▶ [YOUR TASK] Each entry below should be reproduced character for character.

▶ [DATA TO EXAMINE]
***

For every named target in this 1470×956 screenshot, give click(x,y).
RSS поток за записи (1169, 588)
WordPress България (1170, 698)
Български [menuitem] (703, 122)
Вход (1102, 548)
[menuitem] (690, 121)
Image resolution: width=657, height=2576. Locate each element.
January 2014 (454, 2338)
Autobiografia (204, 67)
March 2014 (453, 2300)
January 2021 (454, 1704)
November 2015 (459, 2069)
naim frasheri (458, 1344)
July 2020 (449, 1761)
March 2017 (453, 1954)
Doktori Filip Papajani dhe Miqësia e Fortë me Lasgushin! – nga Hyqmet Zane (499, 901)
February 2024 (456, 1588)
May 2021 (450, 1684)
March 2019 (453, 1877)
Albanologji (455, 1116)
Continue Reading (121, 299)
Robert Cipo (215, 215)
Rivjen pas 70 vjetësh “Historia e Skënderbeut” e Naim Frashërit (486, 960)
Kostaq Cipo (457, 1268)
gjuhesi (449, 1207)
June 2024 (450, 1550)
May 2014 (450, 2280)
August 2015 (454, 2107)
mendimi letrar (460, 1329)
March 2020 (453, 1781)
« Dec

***

▶ [RESULT FOR THIS TASK]
For every named target in this 1470×956 screenshot, give click(x,y).
RSS поток за записи (1169, 588)
WordPress България (1170, 698)
Български [menuitem] (703, 122)
Вход (1102, 548)
[menuitem] (690, 121)
Image resolution: width=657, height=2576. Locate each element.
January 2014 (454, 2338)
Autobiografia (204, 67)
March 2014 (453, 2300)
January 2021 (454, 1704)
November 2015 (459, 2069)
naim frasheri (458, 1344)
July 2020 (449, 1761)
March 2017 (453, 1954)
Doktori Filip Papajani dhe Miqësia e Fortë me Lasgushin! – nga Hyqmet Zane (499, 901)
February 2024 (456, 1588)
May 2021 (450, 1684)
March 2019 (453, 1877)
Albanologji (455, 1116)
Continue Reading (121, 299)
Robert Cipo (215, 215)
Rivjen pas 70 vjetësh “Historia e Skënderbeut” e Naim Frashërit (486, 960)
Kostaq Cipo (457, 1268)
gjuhesi (449, 1207)
June 2024 (450, 1550)
May 2014 (450, 2280)
August 2015 (454, 2107)
mendimi letrar (460, 1329)
March 2020 (453, 1781)
« Dec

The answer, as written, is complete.